### [DIRECTIONS]
From the material below, retype exactly the lines that begin at the line with "Where should I" and end after the line with "You are a GUI"; pictures stay out of the copy.

### [ENTRIES SHOWN]
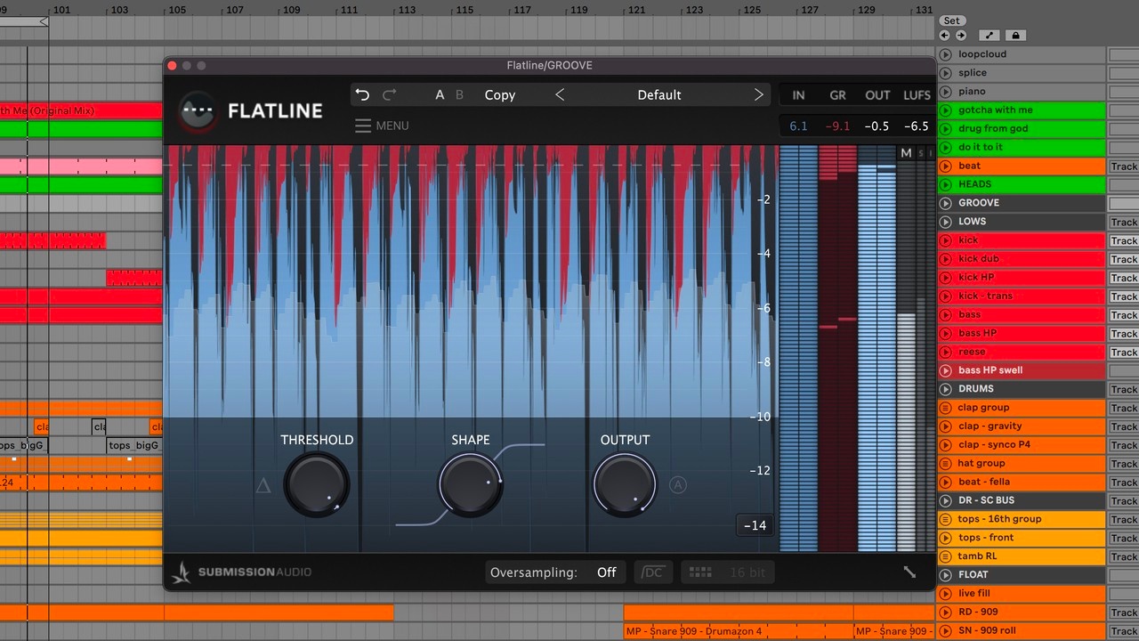Open the plugin MENU
The image size is (1139, 641).
coord(382,126)
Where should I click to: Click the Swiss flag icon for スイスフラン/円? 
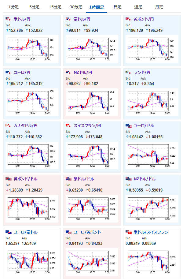tap(68, 125)
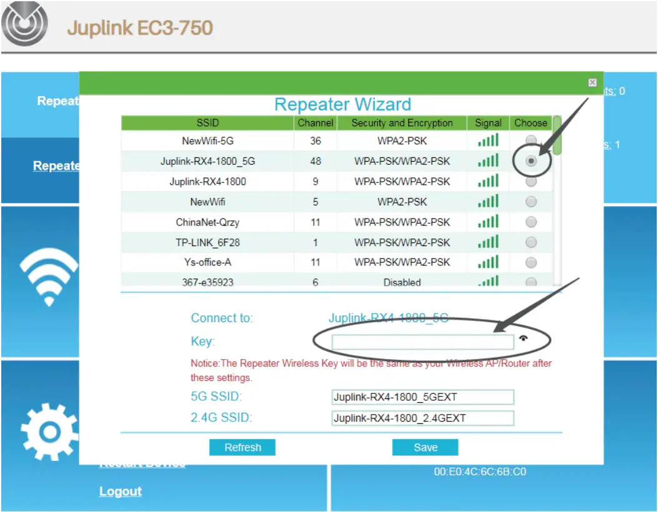Click inside the Key input field

click(x=422, y=341)
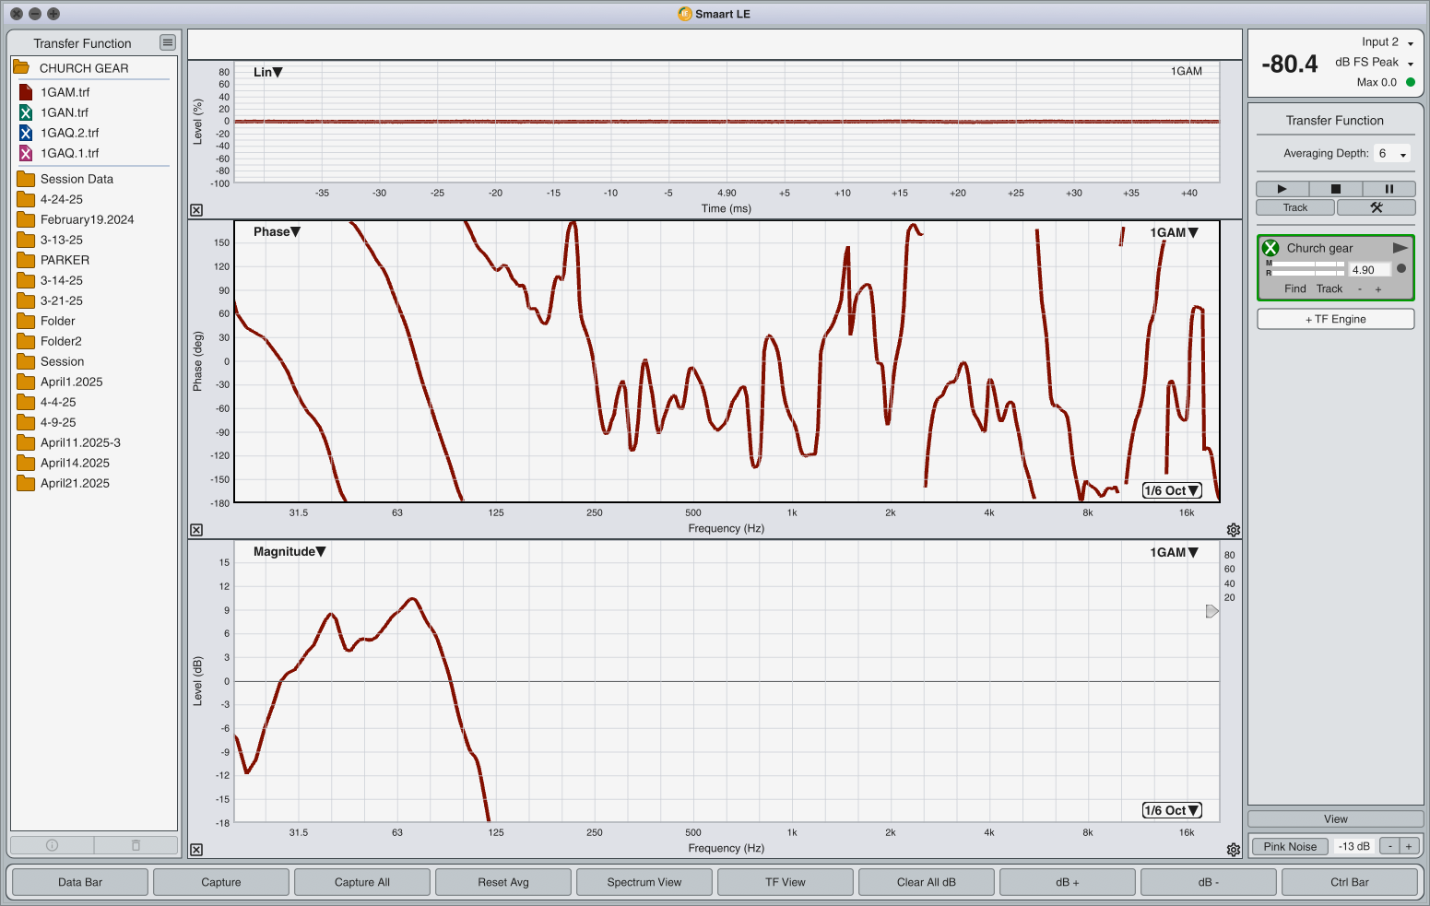Pause the measurement with the pause button

(1389, 189)
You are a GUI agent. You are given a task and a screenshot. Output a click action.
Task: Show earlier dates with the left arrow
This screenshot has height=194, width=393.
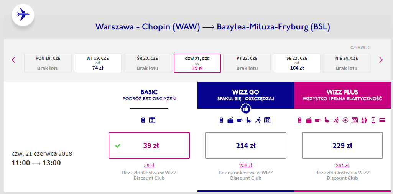coord(14,60)
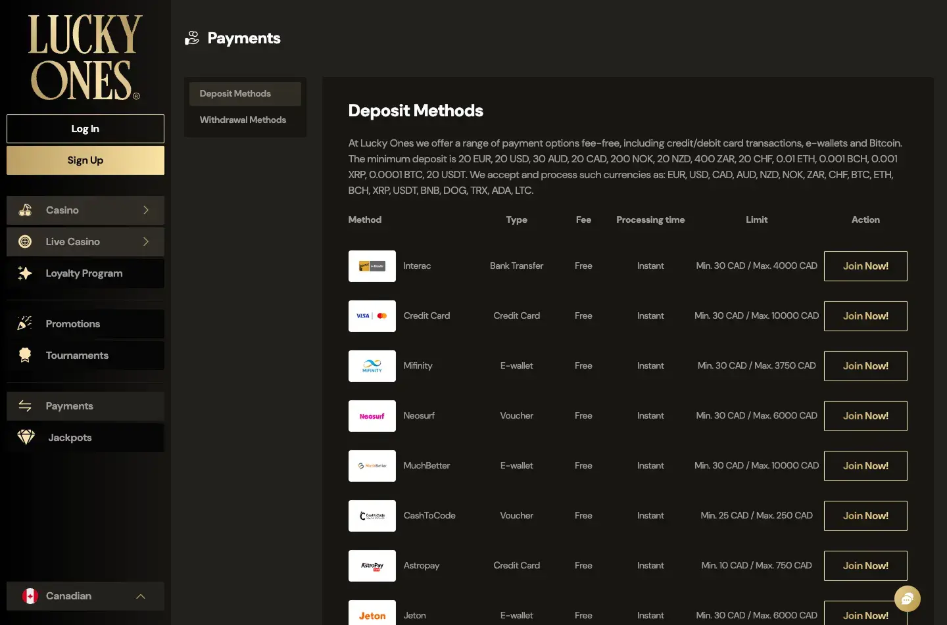Click the Lucky Ones logo
947x625 pixels.
84,57
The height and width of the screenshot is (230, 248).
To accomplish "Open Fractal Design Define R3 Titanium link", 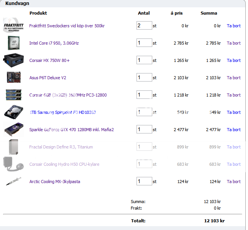I will click(61, 147).
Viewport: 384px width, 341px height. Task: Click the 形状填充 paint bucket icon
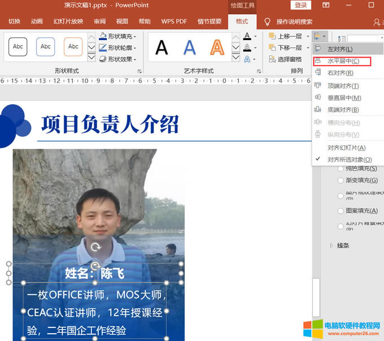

### [SOLUTION TO THIS EXERCISE]
Where should I click to: Click the Swiss flag icon for スイスフラン/円? 
tap(68, 125)
Click inside the Key input field

click(x=422, y=341)
Pause the measurement with the pause button

(1389, 189)
You are a GUI agent. You are given a task and a screenshot. Output a click action.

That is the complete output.